• [DOCUMENT TEXT]:
In IoT communications [10], UAVs have also been proposed to assist the localisation of terrestrial Internet of Things (IoT) sensors and provide relay services in 6G networks. A mobile IoT device [11], located at a distant unknown location, has been traced using a group of UAVs equipped with received signal strength indicator (RSSI) sensors. In smart logistics, a UAV-based system aimed at automating inventory tasks has been designed and evaluated [12]. It is able to keep the traceability of industrial items attached to Radio-Frequency IDentification (RFID) tags.

In search and rescue operations, a real-time human detection and gesture recognition system based on a UAV with a camera is proposed [13]. The system is able to detect, track, and count people; it also recognizes human rescue gestures. Yolo3-tiny is used for human detection and a deep neural network is used for gesture recognition. UAV-assisted wireless networks can benefit from gigabit data transmissions by using 5G millimeter wave (mmWave) communications. The millimeter wave frequency band ranges from around 30 GHz to 300 GHz, corresponding to wavelengths from 10 to 1 mm. This key technology delivers higher data rates due to a higher bandwidth [14].

UAV-enabled mmWave networks offer a lot of potential advantages. On the one hand, the large available spectrum resources of mmWave communication and flexible beamforming can meet the requirements of high data rate and flexible coverage for UAVs serving as base stations (UAV-BSs) in UAV-assisted cellular networks [3]. These networks consist of a base station (BS) mounted on a flying UAV in the air, and mobile stations (MSs) distributed on the ground or at low altitude. High data rate communication links between the MSs and UAV BS are desirable in typical applications (e.g., to send control commands and large video monitoring traffic data from many camera sensors) [15]. On the other hand, the existence of a line-of-sight (LOS) path in the link from a UAV to the ground favors that mmWave communication obtains a high beamforming gain. However, higher propagation loss and the use of a large number of antennas in mmWave networks give rise to high energy consumption and UAVs are constrained by their low-capacity onboard battery.

Energy harvesting (EH) is a viable solution to reduce the energy cost of UAV-enabled mmWave networks; green energy can be harvested from renewable energy sources (e.g., solar, wind, electromagnetic radiations) to power UAVs. Energy-harvesting powered UAVs can prolong longer their operational duration as well as the wireless connectivity services they offer [16,17,18]. However, the random nature of renewable energy makes it challenging to maintain robust connectivity in UAV-assisted terrestrial cellular networks. Energy cooperation (also known as energy sharing or energy transfer) has been introduced in Ref. [19] to alleviate the harvested energy imbalance problem, where a source assists a relay by transferring a portion of its remaining energy to the relay.

• [RECORDED INFORMATION]:
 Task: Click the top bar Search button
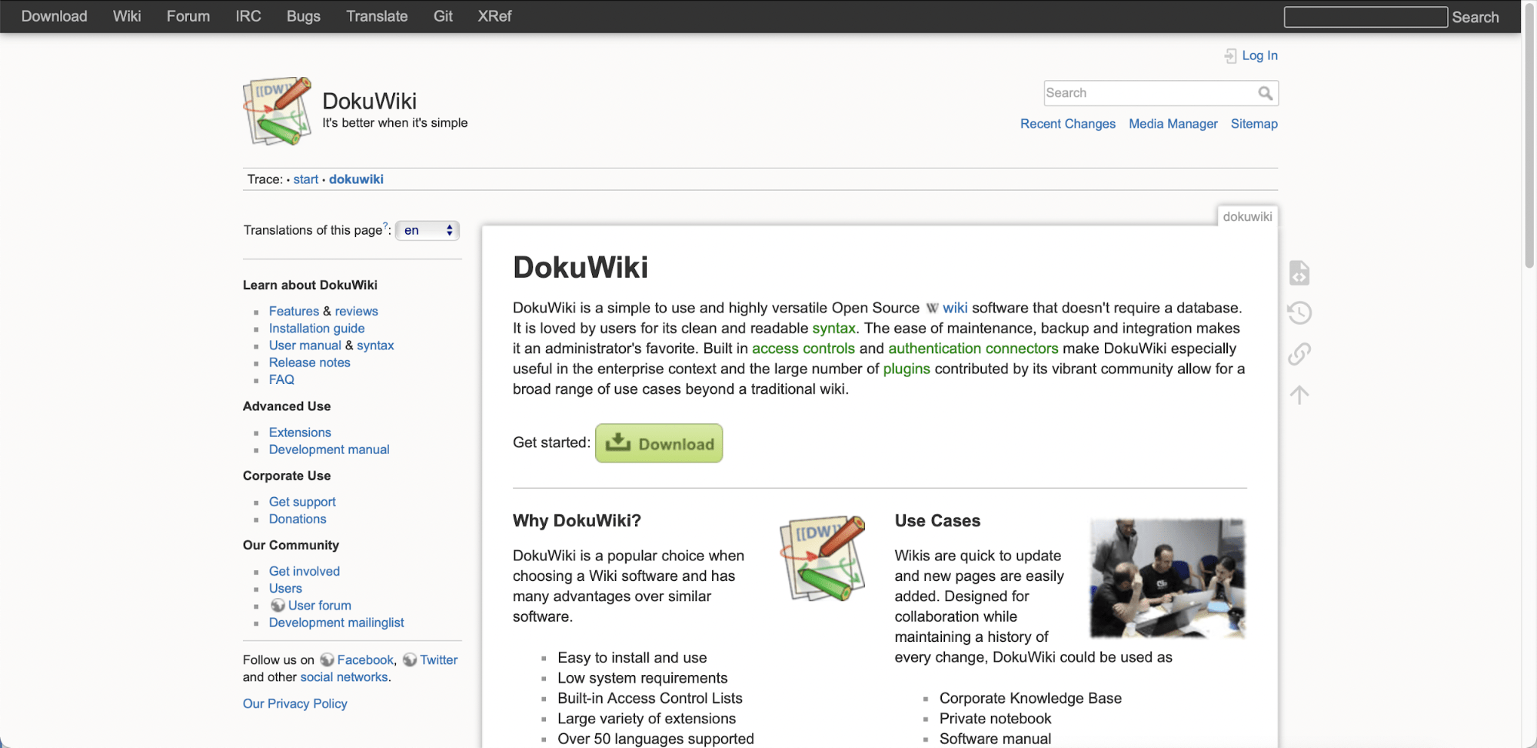coord(1475,17)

• [PROBLEM A]: Retype the UAV passage, beginning at the words "In IoT communications" and stopping after "IDentification (RFID) tags.".
• [PROBLEM B]: Write the next part of the UAV passage, picking up after its final sentence.
None of the lines are needed here.

• [EXPECTED ANSWER A]:
In IoT communications [10], UAVs have also been proposed to assist the localisation of terrestrial Internet of Things (IoT) sensors and provide relay services in 6G networks. A mobile IoT device [11], located at a distant unknown location, has been traced using a group of UAVs equipped with received signal strength indicator (RSSI) sensors. In smart logistics, a UAV-based system aimed at automating inventory tasks has been designed and evaluated [12]. It is able to keep the traceability of industrial items attached to Radio-Frequency IDentification (RFID) tags.

• [EXPECTED ANSWER B]:
We consider a UAV-assisted mmWave cellular network. Some UAVs will have plenty of energy because their flight duration is shorter or because they have harvested abundant energy due to better environmental conditions (e.g., sunshine without clouds). Energy cooperation allows that these UAVs can send their excessive energy to other UAVs with reduced energy.

In the literature, several works have investigated energy cooperation in renewable energy harvesting-enabled cellular networks. In Ref. [20], an adaptive traffic management and energy cooperation algorithm has been developed to jointly determine the amount of energy shared between BSs, the user association to BSs, and the sub-channel and power allocation in BSs. In Ref. [21], an energy-aware power allocation algorithm was developed in energy cooperation-enabled mmWave cellular networks. It uses renewable energy harvesting to maximize the network utility while keeping the data and energy queue lengths at a low level. In Ref. [22], a power allocation strategy is proposed that uses energy cooperation to maximize the throughput in ultra-dense Internet of Things (IoT) networks. However, these contributions do not analyze energy cooperation in UAV-assisted cellular networks.

Several authors proposed using energy transfer in UAV-enabled wireless communication systems. In Ref. [23], the total energy consumption of a UAV is minimized while accomplishing the minimal data transmission requests of the users; in the downlink the UAV transfers wireless energy to charge the users, while in the uplink the users utilize the harvested energy to transmit data to the UAV. Similarly, in Ref. [24], a downlink wireless power transfer and an uplink information transfer is proposed for mmWave UAV-to-ground networks. However, these contributions do not analyze energy cooperation between UAV-BSs.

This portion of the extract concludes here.